Un croisement conçu pour le Sud
L’objectif du croisement était d’obtenir un cépage productif sous climat méditerranéen sans la dilution qui accompagne souvent le rendement. Le marselan supporte la sécheresse, résiste bien à l’oïdium et à la pourriture grise, et ne coule pas comme le grenache. Ses grappes portent de petites baies à peau épaisse, ce qui concentre les anthocyanes et les tanins. Il a d’abord été utilisé en assemblage dans le Languedoc avant d’être vinifié seul.
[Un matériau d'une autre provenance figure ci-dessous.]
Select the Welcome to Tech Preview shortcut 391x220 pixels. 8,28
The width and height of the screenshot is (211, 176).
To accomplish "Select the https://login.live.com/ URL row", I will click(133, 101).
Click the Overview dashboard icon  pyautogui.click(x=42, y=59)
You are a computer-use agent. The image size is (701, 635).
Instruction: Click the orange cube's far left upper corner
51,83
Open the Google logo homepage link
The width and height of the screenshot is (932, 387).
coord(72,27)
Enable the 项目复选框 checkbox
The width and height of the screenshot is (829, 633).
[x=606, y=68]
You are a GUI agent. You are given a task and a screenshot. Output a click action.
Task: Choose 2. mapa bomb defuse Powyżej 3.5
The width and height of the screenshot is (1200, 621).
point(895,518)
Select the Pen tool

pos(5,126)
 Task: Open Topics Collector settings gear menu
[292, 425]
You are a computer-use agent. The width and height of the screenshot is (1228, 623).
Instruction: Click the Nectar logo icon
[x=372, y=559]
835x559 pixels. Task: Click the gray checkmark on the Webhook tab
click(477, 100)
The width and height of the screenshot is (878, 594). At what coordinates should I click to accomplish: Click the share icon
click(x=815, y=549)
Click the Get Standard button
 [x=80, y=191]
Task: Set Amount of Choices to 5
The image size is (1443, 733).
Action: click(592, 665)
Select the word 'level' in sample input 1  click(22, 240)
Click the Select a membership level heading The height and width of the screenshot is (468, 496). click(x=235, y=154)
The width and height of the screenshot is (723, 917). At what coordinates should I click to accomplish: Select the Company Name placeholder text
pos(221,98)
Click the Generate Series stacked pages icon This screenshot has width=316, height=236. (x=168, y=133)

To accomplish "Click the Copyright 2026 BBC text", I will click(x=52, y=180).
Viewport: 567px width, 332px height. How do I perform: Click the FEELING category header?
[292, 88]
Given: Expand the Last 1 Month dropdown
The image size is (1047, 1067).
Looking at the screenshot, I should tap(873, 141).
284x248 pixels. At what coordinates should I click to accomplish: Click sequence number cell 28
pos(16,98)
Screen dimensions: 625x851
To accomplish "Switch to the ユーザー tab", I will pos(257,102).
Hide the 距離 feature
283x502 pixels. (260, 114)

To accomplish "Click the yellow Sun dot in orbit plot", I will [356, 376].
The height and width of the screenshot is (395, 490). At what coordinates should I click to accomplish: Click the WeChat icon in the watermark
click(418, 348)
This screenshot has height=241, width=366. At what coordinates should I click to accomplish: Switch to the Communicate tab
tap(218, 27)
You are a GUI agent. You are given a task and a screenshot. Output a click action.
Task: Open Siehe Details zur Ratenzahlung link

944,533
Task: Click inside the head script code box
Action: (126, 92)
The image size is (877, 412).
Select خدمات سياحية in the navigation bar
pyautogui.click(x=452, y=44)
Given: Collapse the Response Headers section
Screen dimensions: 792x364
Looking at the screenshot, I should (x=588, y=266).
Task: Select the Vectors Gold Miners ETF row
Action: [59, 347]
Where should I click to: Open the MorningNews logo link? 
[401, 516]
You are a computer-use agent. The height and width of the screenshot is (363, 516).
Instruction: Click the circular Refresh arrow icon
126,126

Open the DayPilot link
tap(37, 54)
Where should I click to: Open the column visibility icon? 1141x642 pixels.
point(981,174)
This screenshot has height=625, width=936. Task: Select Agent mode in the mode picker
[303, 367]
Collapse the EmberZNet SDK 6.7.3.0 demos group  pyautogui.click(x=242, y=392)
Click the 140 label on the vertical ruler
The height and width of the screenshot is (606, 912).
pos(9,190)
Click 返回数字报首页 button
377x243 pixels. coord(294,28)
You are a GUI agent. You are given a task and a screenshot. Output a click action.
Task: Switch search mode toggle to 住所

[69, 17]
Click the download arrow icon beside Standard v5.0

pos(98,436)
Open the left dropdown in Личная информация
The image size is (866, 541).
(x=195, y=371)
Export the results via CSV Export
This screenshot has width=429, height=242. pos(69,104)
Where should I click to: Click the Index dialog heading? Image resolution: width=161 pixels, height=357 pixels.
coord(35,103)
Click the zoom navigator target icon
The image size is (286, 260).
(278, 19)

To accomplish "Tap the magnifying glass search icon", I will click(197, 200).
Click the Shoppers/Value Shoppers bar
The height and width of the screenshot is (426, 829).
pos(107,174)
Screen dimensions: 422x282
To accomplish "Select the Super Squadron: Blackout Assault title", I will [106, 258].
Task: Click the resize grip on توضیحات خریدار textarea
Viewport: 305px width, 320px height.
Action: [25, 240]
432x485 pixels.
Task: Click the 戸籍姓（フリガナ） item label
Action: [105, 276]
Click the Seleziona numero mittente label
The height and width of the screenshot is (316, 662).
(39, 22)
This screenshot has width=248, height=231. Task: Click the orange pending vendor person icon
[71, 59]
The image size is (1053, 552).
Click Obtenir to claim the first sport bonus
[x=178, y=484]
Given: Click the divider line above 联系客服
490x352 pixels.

Ce qu’il donne dans le verre
La robe est très foncée, l’aromatique tourne autour de la mûre, du cassis et du poivre, avec des tanins présents mais ronds. L’acidité reste moyenne et les vins se boivent jeunes sans être privés d’une capacité de garde de quelques années. Il est planté en Languedoc et dans la vallée du Rhône, et a connu une diffusion notable en Chine, où il s’est adapté aux conditions locales. Son inscription au catalogue et son autorisation dans certaines appellations sont récentes à l’échelle du vignoble.
À table
Il accompagne les grillades, les viandes en sauce et les fromages à pâte pressée. Sa souplesse tannique le rend accessible jeune ; servez autour de 16 °C.